Challenge a: Lay out the entries as a Markdown table with the columns Row and Entry Line, starting at the entry line that contains "Website (345, 1722)" and ending at the one that contains "alyciamarie: Hair (385, 1995)", and leave out any blank lines.

Text extract:

+ + + +

THE FOUNDLING

AND OTHER TALES OF PRYDAIN

Alexander's six short fairy tales, set in Prydain before the time covered in his Newbery-winning quintet, demonstrates both the author's special talent for spinning this kind of story and the extent of his need to borrow plots and motifs on which to build. The foundling of the title story is the enchanter Dalben as a child, adopted by three hags who send him off with his chosen gift of wisdom after he (recalling Taliesin) acquires knowledge by licking the fingers he has burned while stirring their magic potion. The other five stories are more generally familiar and their connection with Prydain more gratuitous: there is the firmer whose wish (here, never to grow older — and it happens to have been granted by Doli of the Fair Folk) turns out to be a curse when nothing grows on his land and his teething baby's dental development is similarly arrested; there is the princess (incidentally, Eilonwy's mother) who chooses — unsurprisingly — not the arrogant enchanters who make darkness and demons to impress her but a third, poor suitor who "enchants" the court with his poetic words; there is "The Rascal Crow" who is saved from a hunter by smaller animals he had previously scorned; the harper who, true to his calling, defies the Death-Lord, and "The Sword" (this must be the entry that the author claims "bears on our own time and concerns") whose growing stain reflects the evil deeds of a King who becomes more and more suspicious and reclusive, and his deeds more monstrous, as he attempts to cover up what started as a callous oversight and led next to a rash murder. All worth another hearing as Alexander tells them, but hardly an important contribution to a mythological landscape.

+ + + +

Data on locating visible targets:
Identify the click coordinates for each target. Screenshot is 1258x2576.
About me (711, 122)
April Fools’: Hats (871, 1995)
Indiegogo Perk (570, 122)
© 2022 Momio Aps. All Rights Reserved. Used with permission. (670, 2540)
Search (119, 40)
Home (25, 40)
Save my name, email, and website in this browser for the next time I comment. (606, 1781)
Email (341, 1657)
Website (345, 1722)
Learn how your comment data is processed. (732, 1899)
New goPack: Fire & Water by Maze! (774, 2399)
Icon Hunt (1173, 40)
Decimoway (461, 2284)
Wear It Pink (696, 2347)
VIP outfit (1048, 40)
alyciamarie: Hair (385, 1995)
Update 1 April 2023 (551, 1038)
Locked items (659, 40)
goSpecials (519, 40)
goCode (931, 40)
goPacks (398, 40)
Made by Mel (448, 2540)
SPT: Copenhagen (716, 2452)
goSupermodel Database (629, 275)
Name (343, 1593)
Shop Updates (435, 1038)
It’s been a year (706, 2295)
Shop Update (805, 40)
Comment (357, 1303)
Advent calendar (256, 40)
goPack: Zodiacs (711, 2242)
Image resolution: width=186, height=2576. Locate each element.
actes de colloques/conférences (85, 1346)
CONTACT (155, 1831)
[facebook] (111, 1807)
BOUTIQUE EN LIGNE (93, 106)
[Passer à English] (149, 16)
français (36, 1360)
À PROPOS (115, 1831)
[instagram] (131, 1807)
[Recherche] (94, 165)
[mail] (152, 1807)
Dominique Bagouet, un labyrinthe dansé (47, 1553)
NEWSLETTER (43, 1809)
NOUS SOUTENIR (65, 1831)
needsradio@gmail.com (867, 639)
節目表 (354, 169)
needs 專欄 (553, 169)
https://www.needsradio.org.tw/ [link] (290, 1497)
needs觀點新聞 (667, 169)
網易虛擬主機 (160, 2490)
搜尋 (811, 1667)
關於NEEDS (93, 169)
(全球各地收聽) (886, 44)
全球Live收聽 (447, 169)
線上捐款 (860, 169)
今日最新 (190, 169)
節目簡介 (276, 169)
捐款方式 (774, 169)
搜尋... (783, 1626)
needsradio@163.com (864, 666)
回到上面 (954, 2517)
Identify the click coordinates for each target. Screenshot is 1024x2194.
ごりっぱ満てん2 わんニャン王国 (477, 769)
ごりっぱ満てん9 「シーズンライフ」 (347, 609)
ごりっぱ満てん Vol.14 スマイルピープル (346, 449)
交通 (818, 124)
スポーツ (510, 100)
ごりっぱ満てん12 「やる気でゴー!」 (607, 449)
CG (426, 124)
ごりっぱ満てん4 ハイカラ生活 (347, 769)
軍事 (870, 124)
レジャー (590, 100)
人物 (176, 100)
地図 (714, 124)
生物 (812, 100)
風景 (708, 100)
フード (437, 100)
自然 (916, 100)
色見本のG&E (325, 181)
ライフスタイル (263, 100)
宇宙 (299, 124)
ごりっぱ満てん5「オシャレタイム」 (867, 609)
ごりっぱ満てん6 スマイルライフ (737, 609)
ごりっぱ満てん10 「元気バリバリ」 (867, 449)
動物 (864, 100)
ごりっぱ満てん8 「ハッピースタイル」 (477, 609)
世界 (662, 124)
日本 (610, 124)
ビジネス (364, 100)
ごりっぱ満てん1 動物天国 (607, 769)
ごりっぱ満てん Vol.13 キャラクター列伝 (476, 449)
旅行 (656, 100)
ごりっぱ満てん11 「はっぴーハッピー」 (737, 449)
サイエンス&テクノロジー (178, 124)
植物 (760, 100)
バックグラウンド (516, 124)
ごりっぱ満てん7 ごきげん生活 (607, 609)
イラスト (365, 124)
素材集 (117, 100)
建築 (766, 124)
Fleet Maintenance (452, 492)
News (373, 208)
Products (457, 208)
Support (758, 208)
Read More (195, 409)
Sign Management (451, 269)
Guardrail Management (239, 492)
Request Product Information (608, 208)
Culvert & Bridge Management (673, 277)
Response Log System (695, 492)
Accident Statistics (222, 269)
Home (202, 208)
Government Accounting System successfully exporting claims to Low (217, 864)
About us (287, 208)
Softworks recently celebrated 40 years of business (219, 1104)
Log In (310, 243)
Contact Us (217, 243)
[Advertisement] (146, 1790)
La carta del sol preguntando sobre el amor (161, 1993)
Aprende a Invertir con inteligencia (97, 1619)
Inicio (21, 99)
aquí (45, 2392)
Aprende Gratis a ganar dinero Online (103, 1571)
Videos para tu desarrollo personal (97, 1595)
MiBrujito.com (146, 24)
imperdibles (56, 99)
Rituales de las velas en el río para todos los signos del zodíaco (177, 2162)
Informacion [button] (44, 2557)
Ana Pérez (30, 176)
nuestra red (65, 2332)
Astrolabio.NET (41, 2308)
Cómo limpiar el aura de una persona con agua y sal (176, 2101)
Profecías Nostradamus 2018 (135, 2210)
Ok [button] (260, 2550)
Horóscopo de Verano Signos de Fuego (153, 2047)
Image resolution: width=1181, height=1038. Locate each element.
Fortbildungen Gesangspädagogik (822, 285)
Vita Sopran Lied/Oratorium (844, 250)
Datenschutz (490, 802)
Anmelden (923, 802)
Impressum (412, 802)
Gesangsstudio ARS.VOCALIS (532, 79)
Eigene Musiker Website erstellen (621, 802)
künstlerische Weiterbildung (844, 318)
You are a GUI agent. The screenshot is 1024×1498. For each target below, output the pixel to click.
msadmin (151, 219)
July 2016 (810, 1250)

+ + + +

Challenge b: Transcribe the review of The Foundling above in full, word for word.

Task solution a:
| Row | Entry Line |
|---|---|
| 1 | Website (345, 1722) |
| 2 | Learn how your comment data is processed. (732, 1899) |
| 3 | New goPack: Fire & Water by Maze! (774, 2399) |
| 4 | Icon Hunt (1173, 40) |
| 5 | Decimoway (461, 2284) |
| 6 | Wear It Pink (696, 2347) |
| 7 | VIP outfit (1048, 40) |
| 8 | alyciamarie: Hair (385, 1995) |

Task solution b:
THE FOUNDLING

AND OTHER TALES OF PRYDAIN

Alexander's six short fairy tales, set in Prydain before the time covered in his Newbery-winning quintet, demonstrates both the author's special talent for spinning this kind of story and the extent of his need to borrow plots and motifs on which to build. The foundling of the title story is the enchanter Dalben as a child, adopted by three hags who send him off with his chosen gift of wisdom after he (recalling Taliesin) acquires knowledge by licking the fingers he has burned while stirring their magic potion. The other five stories are more generally familiar and their connection with Prydain more gratuitous: there is the firmer whose wish (here, never to grow older — and it happens to have been granted by Doli of the Fair Folk) turns out to be a curse when nothing grows on his land and his teething baby's dental development is similarly arrested; there is the princess (incidentally, Eilonwy's mother) who chooses — unsurprisingly — not the arrogant enchanters who make darkness and demons to impress her but a third, poor suitor who "enchants" the court with his poetic words; there is "The Rascal Crow" who is saved from a hunter by smaller animals he had previously scorned; the harper who, true to his calling, defies the Death-Lord, and "The Sword" (this must be the entry that the author claims "bears on our own time and concerns") whose growing stain reflects the evil deeds of a King who becomes more and more suspicious and reclusive, and his deeds more monstrous, as he attempts to cover up what started as a callous oversight and led next to a rash murder. All worth another hearing as Alexander tells them, but hardly an important contribution to a mythological landscape.